» WORK REQUEST
Give back every line of the data, transcribed exactly.

*** SUPPLIED DATA ***

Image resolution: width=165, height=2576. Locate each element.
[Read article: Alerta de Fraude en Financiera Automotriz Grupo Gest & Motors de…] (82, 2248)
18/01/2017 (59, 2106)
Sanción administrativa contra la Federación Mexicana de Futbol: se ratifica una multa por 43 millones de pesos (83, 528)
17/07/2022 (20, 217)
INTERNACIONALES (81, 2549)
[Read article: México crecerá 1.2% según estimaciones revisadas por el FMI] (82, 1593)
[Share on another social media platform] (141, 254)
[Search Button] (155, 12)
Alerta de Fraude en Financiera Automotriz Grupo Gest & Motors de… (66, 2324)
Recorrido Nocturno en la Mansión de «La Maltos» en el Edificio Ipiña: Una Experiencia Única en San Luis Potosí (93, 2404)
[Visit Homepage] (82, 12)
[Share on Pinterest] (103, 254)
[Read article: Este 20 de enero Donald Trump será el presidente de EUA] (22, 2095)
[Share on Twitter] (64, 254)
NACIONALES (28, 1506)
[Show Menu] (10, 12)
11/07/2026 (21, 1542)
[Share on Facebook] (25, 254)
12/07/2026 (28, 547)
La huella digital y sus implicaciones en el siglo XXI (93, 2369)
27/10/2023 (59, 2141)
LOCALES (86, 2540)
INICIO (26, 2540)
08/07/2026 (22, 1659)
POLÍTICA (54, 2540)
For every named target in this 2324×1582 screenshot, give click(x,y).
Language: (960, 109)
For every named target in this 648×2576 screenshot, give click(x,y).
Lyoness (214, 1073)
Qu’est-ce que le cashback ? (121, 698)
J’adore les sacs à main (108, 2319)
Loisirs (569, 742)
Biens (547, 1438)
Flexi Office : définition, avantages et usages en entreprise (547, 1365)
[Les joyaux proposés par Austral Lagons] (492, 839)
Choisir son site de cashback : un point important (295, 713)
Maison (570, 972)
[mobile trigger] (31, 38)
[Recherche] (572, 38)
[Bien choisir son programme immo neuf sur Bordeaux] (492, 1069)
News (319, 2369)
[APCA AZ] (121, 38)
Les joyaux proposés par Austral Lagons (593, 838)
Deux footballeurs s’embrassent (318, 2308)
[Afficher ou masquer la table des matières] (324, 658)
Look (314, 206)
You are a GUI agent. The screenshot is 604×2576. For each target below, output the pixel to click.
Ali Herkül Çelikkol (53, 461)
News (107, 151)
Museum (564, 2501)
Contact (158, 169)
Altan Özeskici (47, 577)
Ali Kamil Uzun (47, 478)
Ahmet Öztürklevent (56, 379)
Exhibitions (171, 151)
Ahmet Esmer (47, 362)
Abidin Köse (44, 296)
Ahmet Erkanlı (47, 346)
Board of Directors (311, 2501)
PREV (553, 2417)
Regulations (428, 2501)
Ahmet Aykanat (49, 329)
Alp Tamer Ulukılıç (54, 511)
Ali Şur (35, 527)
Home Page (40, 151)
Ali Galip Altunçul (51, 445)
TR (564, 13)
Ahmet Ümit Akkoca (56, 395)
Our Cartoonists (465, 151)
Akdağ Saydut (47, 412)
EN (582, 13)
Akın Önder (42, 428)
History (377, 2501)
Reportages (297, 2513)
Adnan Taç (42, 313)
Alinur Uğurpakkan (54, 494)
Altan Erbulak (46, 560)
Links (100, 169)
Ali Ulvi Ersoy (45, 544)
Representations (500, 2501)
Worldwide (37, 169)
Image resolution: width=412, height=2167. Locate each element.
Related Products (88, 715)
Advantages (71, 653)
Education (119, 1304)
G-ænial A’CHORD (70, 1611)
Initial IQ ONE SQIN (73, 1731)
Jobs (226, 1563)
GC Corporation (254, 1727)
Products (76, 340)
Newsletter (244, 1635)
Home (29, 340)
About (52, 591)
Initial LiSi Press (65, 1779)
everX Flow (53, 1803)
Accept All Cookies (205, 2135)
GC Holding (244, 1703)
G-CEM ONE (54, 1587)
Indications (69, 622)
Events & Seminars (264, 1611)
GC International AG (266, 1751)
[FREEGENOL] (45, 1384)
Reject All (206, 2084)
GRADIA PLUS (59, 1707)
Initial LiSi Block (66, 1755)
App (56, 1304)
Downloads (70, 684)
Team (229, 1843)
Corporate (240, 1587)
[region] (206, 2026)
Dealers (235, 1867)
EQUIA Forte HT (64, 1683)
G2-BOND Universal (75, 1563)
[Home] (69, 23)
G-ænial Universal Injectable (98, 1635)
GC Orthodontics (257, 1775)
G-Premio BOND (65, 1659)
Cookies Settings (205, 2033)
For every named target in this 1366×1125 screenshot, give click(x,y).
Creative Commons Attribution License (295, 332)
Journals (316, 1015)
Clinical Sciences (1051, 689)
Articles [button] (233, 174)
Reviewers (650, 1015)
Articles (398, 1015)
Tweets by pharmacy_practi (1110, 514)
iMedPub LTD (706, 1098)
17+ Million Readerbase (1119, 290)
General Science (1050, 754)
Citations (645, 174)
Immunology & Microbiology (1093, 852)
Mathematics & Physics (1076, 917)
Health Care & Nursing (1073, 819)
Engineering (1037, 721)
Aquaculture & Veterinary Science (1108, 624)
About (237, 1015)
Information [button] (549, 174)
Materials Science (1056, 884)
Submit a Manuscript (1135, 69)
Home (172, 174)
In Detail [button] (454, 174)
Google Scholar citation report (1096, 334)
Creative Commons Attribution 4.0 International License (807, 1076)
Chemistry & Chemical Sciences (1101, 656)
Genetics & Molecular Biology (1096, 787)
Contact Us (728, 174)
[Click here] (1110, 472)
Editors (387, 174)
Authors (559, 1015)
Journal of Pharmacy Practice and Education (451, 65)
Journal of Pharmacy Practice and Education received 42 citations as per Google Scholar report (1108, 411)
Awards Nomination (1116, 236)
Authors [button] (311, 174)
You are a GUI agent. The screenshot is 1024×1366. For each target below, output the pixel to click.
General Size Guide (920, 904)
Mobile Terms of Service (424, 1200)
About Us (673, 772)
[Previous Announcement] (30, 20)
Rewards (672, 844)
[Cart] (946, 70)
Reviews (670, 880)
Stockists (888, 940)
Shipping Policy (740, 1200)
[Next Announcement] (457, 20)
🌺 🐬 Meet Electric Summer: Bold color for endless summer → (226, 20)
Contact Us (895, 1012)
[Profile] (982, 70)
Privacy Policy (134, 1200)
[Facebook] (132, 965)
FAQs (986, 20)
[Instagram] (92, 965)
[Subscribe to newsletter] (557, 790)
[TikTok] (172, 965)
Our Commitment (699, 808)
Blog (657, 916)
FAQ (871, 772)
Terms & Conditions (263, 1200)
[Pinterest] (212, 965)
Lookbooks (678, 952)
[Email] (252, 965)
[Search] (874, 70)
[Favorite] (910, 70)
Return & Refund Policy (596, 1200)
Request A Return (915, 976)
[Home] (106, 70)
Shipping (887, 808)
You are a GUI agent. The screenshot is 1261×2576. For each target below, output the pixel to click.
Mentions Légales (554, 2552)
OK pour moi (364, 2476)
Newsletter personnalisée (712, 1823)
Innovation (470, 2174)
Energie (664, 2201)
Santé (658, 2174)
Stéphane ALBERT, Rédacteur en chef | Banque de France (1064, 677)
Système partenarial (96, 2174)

*** End of SUPPLIED DATA ***

» EXERCISE ANSWER
Image resolution: width=165, height=2576. Locate each element.
[Read article: Alerta de Fraude en Financiera Automotriz Grupo Gest & Motors de…] (82, 2248)
18/01/2017 (59, 2106)
Sanción administrativa contra la Federación Mexicana de Futbol: se ratifica una multa por 43 millones de pesos (83, 528)
17/07/2022 (20, 217)
INTERNACIONALES (81, 2549)
[Read article: México crecerá 1.2% según estimaciones revisadas por el FMI] (82, 1593)
[Share on another social media platform] (141, 254)
[Search Button] (155, 12)
Alerta de Fraude en Financiera Automotriz Grupo Gest & Motors de… (66, 2324)
Recorrido Nocturno en la Mansión de «La Maltos» en el Edificio Ipiña: Una Experiencia Única en San Luis Potosí (93, 2404)
[Visit Homepage] (82, 12)
[Share on Pinterest] (103, 254)
[Read article: Este 20 de enero Donald Trump será el presidente de EUA] (22, 2095)
[Share on Twitter] (64, 254)
NACIONALES (28, 1506)
[Show Menu] (10, 12)
11/07/2026 (21, 1542)
[Share on Facebook] (25, 254)
12/07/2026 (28, 547)
La huella digital y sus implicaciones en el siglo XXI (93, 2369)
27/10/2023 (59, 2141)
LOCALES (86, 2540)
INICIO (26, 2540)
08/07/2026 (22, 1659)
POLÍTICA (54, 2540)
For every named target in this 2324×1582 screenshot, give click(x,y).
Language: (960, 109)
For every named target in this 648×2576 screenshot, give click(x,y).
Lyoness (214, 1073)
Qu’est-ce que le cashback ? (121, 698)
J’adore les sacs à main (108, 2319)
Loisirs (569, 742)
Biens (547, 1438)
Flexi Office : définition, avantages et usages en entreprise (547, 1365)
[Les joyaux proposés par Austral Lagons] (492, 839)
Choisir son site de cashback : un point important (295, 713)
Maison (570, 972)
[mobile trigger] (31, 38)
[Recherche] (572, 38)
[Bien choisir son programme immo neuf sur Bordeaux] (492, 1069)
News (319, 2369)
[APCA AZ] (121, 38)
Les joyaux proposés par Austral Lagons (593, 838)
Deux footballeurs s’embrassent (318, 2308)
[Afficher ou masquer la table des matières] (324, 658)
Look (314, 206)
You are a GUI agent. The screenshot is 604×2576. For each target below, output the pixel to click.
Ali Herkül Çelikkol (53, 461)
News (107, 151)
Museum (564, 2501)
Contact (158, 169)
Altan Özeskici (47, 577)
Ali Kamil Uzun (47, 478)
Ahmet Öztürklevent (56, 379)
Exhibitions (171, 151)
Ahmet Esmer (47, 362)
Abidin Köse (44, 296)
Ahmet Erkanlı (47, 346)
Board of Directors (311, 2501)
PREV (553, 2417)
Regulations (428, 2501)
Ahmet Aykanat (49, 329)
Alp Tamer Ulukılıç (54, 511)
Ali Şur (35, 527)
Home Page (40, 151)
Ali Galip Altunçul (51, 445)
TR (564, 13)
Ahmet Ümit Akkoca (56, 395)
Our Cartoonists (465, 151)
Akdağ Saydut (47, 412)
EN (582, 13)
Akın Önder (42, 428)
History (377, 2501)
Reportages (297, 2513)
Adnan Taç (42, 313)
Alinur Uğurpakkan (54, 494)
Altan Erbulak (46, 560)
Links (100, 169)
Ali Ulvi Ersoy (45, 544)
Representations (500, 2501)
Worldwide (37, 169)
Image resolution: width=412, height=2167. Locate each element.
Related Products (88, 715)
Advantages (71, 653)
Education (119, 1304)
G-ænial A’CHORD (70, 1611)
Initial IQ ONE SQIN (73, 1731)
Jobs (226, 1563)
GC Corporation (254, 1727)
Products (76, 340)
Newsletter (244, 1635)
Home (29, 340)
About (52, 591)
Initial LiSi Press (65, 1779)
everX Flow (53, 1803)
Accept All Cookies (205, 2135)
GC Holding (244, 1703)
G-CEM ONE (54, 1587)
Indications (69, 622)
Events & Seminars (264, 1611)
GC International AG (266, 1751)
[FREEGENOL] (45, 1384)
Reject All (206, 2084)
GRADIA PLUS (59, 1707)
Initial LiSi Block (66, 1755)
App (56, 1304)
Downloads (70, 684)
Team (229, 1843)
Corporate (240, 1587)
[region] (206, 2026)
Dealers (235, 1867)
EQUIA Forte HT (64, 1683)
G2-BOND Universal (75, 1563)
[Home] (69, 23)
G-ænial Universal Injectable (98, 1635)
GC Orthodontics (257, 1775)
G-Premio BOND (65, 1659)
Cookies Settings (205, 2033)
For every named target in this 1366×1125 screenshot, give click(x,y).
Creative Commons Attribution License (295, 332)
Journals (316, 1015)
Clinical Sciences (1051, 689)
Articles [button] (233, 174)
Reviewers (650, 1015)
Articles (398, 1015)
Tweets by pharmacy_practi (1110, 514)
iMedPub LTD (706, 1098)
17+ Million Readerbase (1119, 290)
General Science (1050, 754)
Citations (645, 174)
Immunology & Microbiology (1093, 852)
Mathematics & Physics (1076, 917)
Health Care & Nursing (1073, 819)
Engineering (1037, 721)
Aquaculture & Veterinary Science (1108, 624)
About (237, 1015)
Information [button] (549, 174)
Materials Science (1056, 884)
Submit a Manuscript (1135, 69)
Home (172, 174)
In Detail [button] (454, 174)
Google Scholar citation report (1096, 334)
Creative Commons Attribution 4.0 International License (807, 1076)
Chemistry & Chemical Sciences (1101, 656)
Genetics & Molecular Biology (1096, 787)
Contact Us (728, 174)
[Click here] (1110, 472)
Editors (387, 174)
Authors (559, 1015)
Journal of Pharmacy Practice and Education (451, 65)
Journal of Pharmacy Practice and Education received 42 citations as per Google Scholar report (1108, 411)
Awards Nomination (1116, 236)
Authors [button] (311, 174)
You are a GUI agent. The screenshot is 1024×1366. For each target below, output the pixel to click.
General Size Guide (920, 904)
Mobile Terms of Service (424, 1200)
About Us (673, 772)
[Previous Announcement] (30, 20)
Rewards (672, 844)
[Cart] (946, 70)
Reviews (670, 880)
Stockists (888, 940)
Shipping Policy (740, 1200)
[Next Announcement] (457, 20)
🌺 🐬 Meet Electric Summer: Bold color for endless summer → (226, 20)
Contact Us (895, 1012)
[Profile] (982, 70)
Privacy Policy (134, 1200)
[Facebook] (132, 965)
FAQs (986, 20)
[Instagram] (92, 965)
[Subscribe to newsletter] (557, 790)
[TikTok] (172, 965)
Our Commitment (699, 808)
Blog (657, 916)
FAQ (871, 772)
Terms & Conditions (263, 1200)
[Pinterest] (212, 965)
Lookbooks (678, 952)
[Email] (252, 965)
[Search] (874, 70)
[Favorite] (910, 70)
Return & Refund Policy (596, 1200)
Request A Return (915, 976)
[Home] (106, 70)
Shipping (887, 808)
You are a GUI agent. The screenshot is 1261×2576. For each target below, output the pixel to click.
Mentions Légales (554, 2552)
OK pour moi (364, 2476)
Newsletter personnalisée (712, 1823)
Innovation (470, 2174)
Energie (664, 2201)
Santé (658, 2174)
Stéphane ALBERT, Rédacteur en chef | Banque de France (1064, 677)
Système partenarial (96, 2174)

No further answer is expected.